Waikato Times

‘Don’t say anything or I’ll sack your dad’

- MIKE MATHER

A rapist who ensured the silence of his victims for more than 40 years with threats to fire their father has been jailed for four years.

Noel Edward Thomas Williams,

70, of Huntly, was convicted of offending against two sisters while he was a supervisor in 1972 and

1973.

Williams was jailed by Judge Chris McGuire when he appeared in the Hamilton District Court via audio-video link from prison yesterday, on charges of raping a girl between the ages of 12 and 16; and one charge of indecently assaulting a girl under 12.

He had been found guilty of both of those charges at a jury trial in Hamilton earlier this year.

Williams had befriended the family of his victims and he had attacked the two sisters as they were in their beds while he was staying overnight.

He threatened both with firing their father if they told anyone what he had done.

Those threats worked for the following 42 years.

They only came to light when the two sisters shared their stories at a family gathering in 2014 and realised they had a shared history of abuse by the same person.

Hearing her little sister’s account of her assault was the catalyst for the older sibling to go to the police and report the rape.

In a victim impact statement read in part to the court by Judge McGuire, the older victim told of the ‘‘hurt and pain and anger’’ of finding out what had happened to her sister.

On the night Williams attacked her, the girl had gone to bed but had been woken when he stole into her room and put his hand over her mouth, telling her that if she breathed a word of what he was doing, he would have her father sacked.

He then raped her.

She had gone on to suffer years of depression, anxiety and panic attacks.

However, now that she had had her day in court and justice was being done, she had started on the path to healing with the help of counsellin­g.

‘‘I will walk with my head held high,’’ she said in the statement.

The younger victim had a similar story of both the sexual assault and its aftermath.

She had lived ‘‘a happy and carefree life’’ up until the night she was assaulted.

Years later she was diagnosed with post traumatic stress disorder (PTSD).

Although she had ‘‘to fight the demons every day to stay sane’’ she had decided to ultimately forgive Williams for what he had done to her.

Williams’ counsel Sasha Nepe said he had been awarded the British Empire Medal for his subsequent services to the community in Papua New Guinea in 2004. He had also acted as the ‘‘master of the lodge’’ for a branch of the Masons and had overseen numerous community fundraisin­g initiative­s, including raising tens of thousands of dollars for victims of the 2004 Indian Ocean tsunami.

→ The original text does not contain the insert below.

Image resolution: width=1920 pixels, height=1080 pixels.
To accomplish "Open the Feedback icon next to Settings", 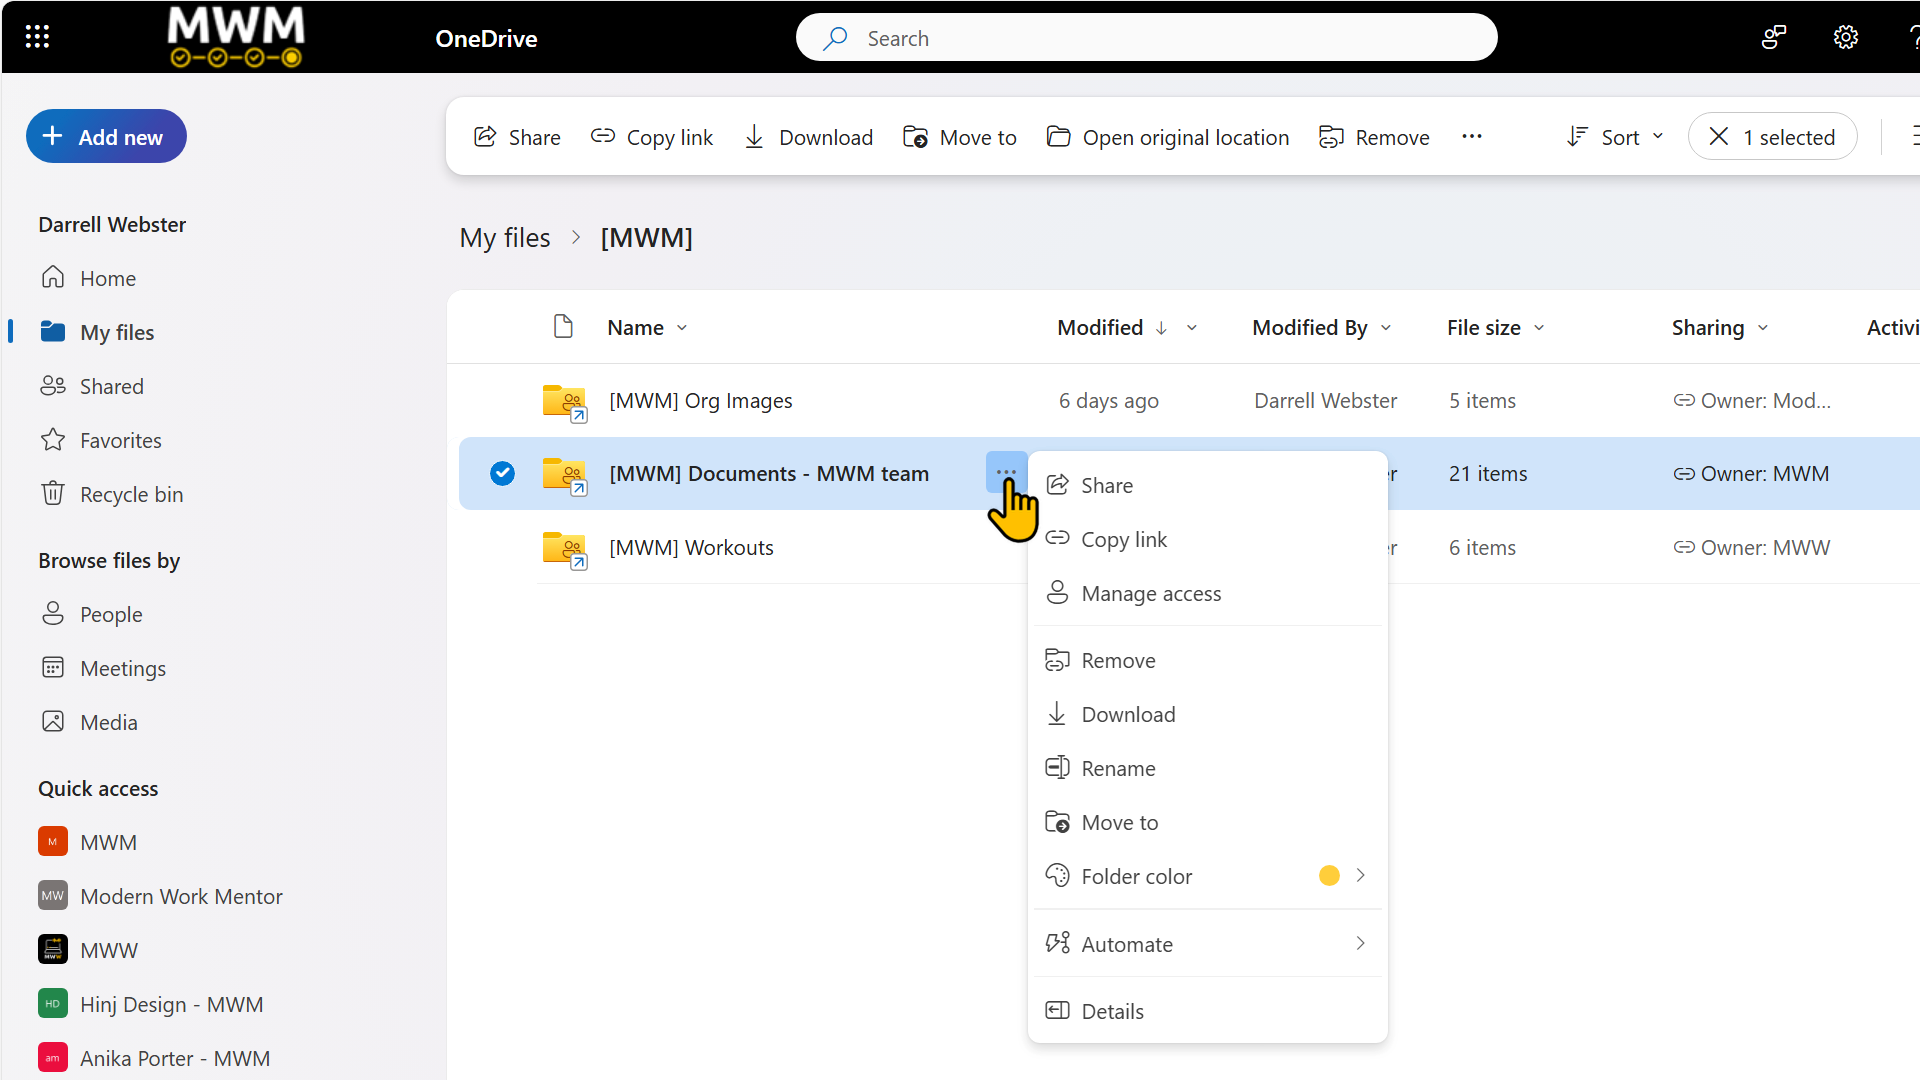I will 1773,37.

Nepe said her client had maintained his innocence throughout the court proceeding­s. His sex with the older girl was consensual, he claimed, while his indecent assault of the younger one simply didn’t happen.

Williams was now suffering from health problems including emphysema and fungal infections, she said.

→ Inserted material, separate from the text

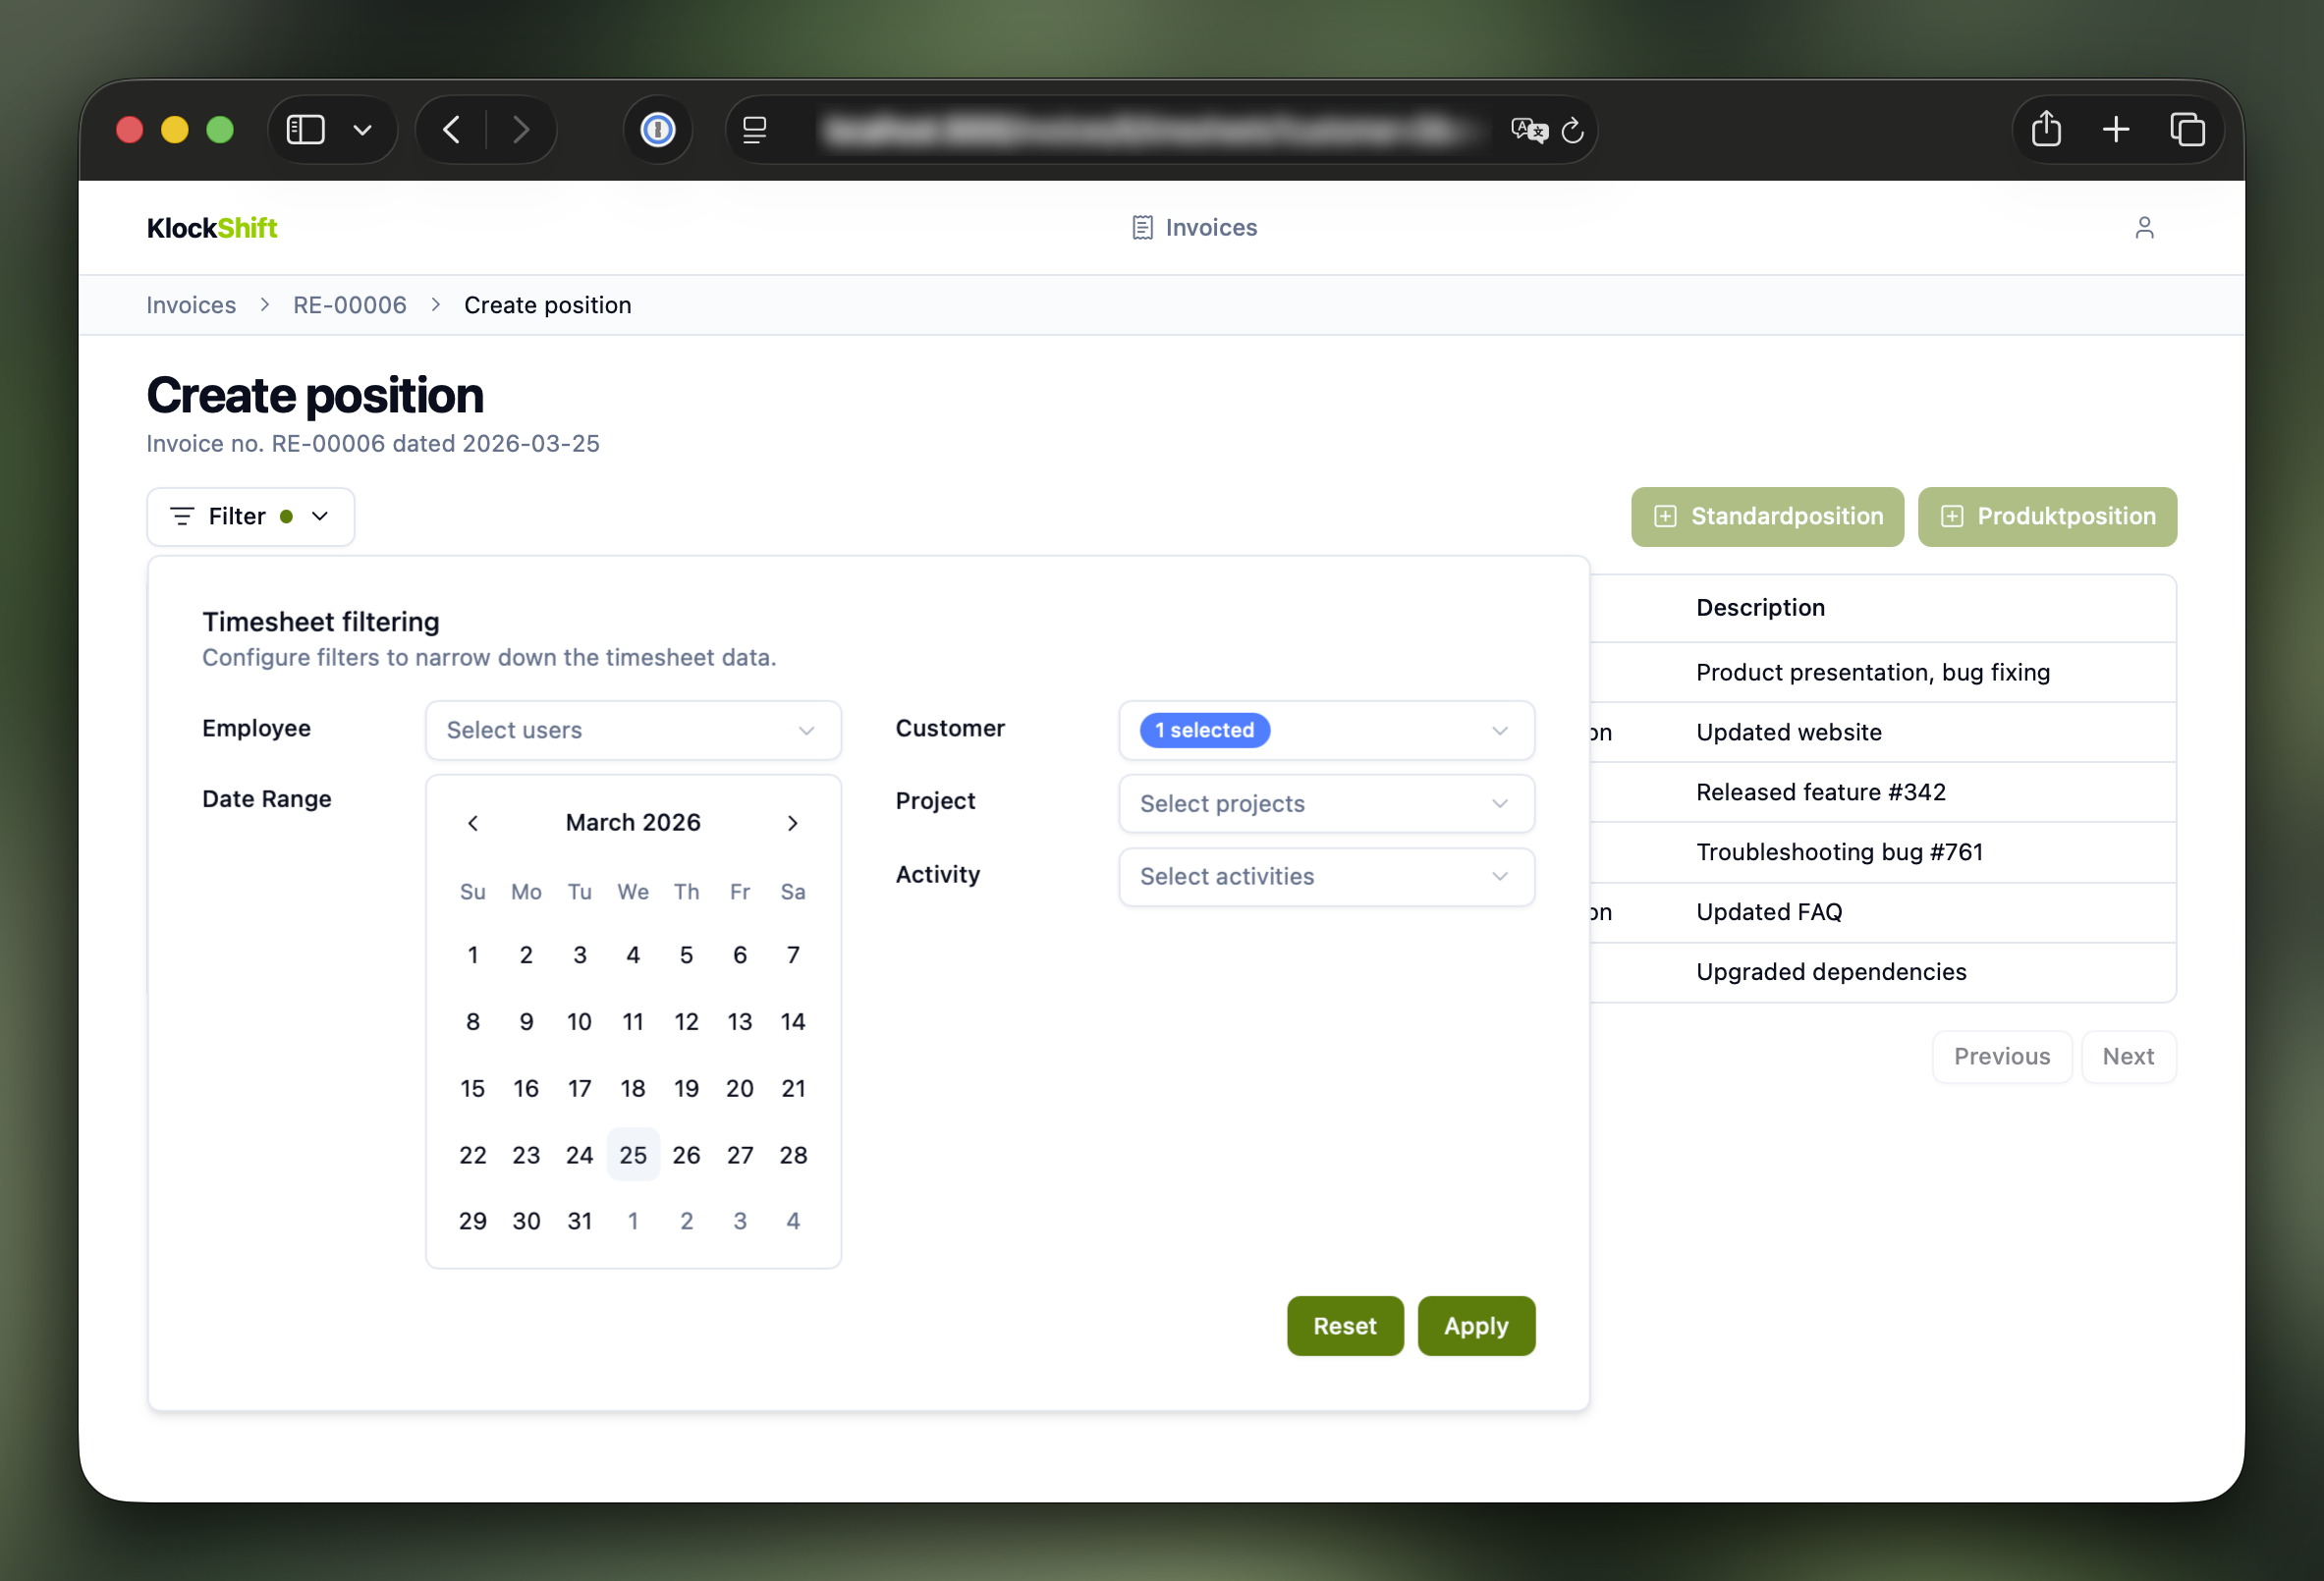Navigate to Invoices in the breadcrumb

pos(190,304)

McGuire, who was also appearing via audio-video link from the Manukau District Court, castigated Williams.

‘‘It’s almost stock standard that when this happens to children of this age they suppress it. They do it because their world would fall apart, and for a child this is the last thing that is wanted.

‘‘Their own home was the one place where they were entitled to feel safe. You took that safety away from them.’’

Williams had proved he was not entirely a bad person with his subsequent good deeds, the judge said.

‘‘All of us have the capacity for good and evil. You let yourself down graphicall­y when you offended against these two girls.’’

A pre-sentence report had found Williams to be at low risk of reoffendin­g, but with high risk of harm to others.

Significan­tly, he had expressed no remorse.

Accounting for both victims, Judge McGuire took a starting point of six years in prison.

Factoring in his otherwise clean criminal record, his age and health issues, and his good work in Papua New Guinea and with the Masons knocked a third off that sentence - reducing it to four years.